## The task
Of the entries below, return exactly those lines that fall between the one containing "Click the dynamic input icon" and the one containing "Given: Click the add new item plus icon", the two end lines included.

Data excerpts
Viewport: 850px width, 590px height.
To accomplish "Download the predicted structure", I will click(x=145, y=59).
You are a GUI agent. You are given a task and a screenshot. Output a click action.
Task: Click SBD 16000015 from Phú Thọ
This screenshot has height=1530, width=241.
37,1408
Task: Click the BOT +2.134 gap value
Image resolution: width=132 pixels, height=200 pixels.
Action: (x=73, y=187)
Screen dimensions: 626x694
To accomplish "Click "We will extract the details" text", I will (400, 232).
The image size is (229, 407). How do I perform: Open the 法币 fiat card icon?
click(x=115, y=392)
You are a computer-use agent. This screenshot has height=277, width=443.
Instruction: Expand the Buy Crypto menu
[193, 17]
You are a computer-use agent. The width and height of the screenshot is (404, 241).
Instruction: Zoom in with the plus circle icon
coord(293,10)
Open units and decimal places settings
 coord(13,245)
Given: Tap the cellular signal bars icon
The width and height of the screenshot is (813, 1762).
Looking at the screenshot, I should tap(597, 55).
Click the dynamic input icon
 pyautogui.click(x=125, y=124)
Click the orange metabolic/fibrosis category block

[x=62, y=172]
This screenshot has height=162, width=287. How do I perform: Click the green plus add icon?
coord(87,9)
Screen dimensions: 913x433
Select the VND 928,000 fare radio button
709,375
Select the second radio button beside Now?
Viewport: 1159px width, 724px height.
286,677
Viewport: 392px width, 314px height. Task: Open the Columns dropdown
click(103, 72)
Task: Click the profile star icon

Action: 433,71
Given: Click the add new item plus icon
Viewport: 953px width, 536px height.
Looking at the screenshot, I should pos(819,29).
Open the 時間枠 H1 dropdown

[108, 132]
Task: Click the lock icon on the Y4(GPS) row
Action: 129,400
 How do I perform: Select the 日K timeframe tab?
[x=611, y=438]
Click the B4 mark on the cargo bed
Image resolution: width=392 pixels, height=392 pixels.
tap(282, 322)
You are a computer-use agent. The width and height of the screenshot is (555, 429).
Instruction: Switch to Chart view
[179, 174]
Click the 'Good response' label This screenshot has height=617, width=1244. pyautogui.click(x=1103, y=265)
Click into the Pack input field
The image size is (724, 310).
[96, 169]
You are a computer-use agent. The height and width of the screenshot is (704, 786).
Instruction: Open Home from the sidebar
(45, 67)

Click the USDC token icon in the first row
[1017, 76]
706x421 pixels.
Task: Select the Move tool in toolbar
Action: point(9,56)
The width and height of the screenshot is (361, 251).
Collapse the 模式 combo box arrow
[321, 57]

## Result for this exercise
Click the dynamic input icon
 pyautogui.click(x=125, y=124)
Click the orange metabolic/fibrosis category block

[x=62, y=172]
This screenshot has height=162, width=287. How do I perform: Click the green plus add icon?
coord(87,9)
Screen dimensions: 913x433
Select the VND 928,000 fare radio button
709,375
Select the second radio button beside Now?
Viewport: 1159px width, 724px height.
286,677
Viewport: 392px width, 314px height. Task: Open the Columns dropdown
click(103, 72)
Task: Click the profile star icon

Action: 433,71
Given: Click the add new item plus icon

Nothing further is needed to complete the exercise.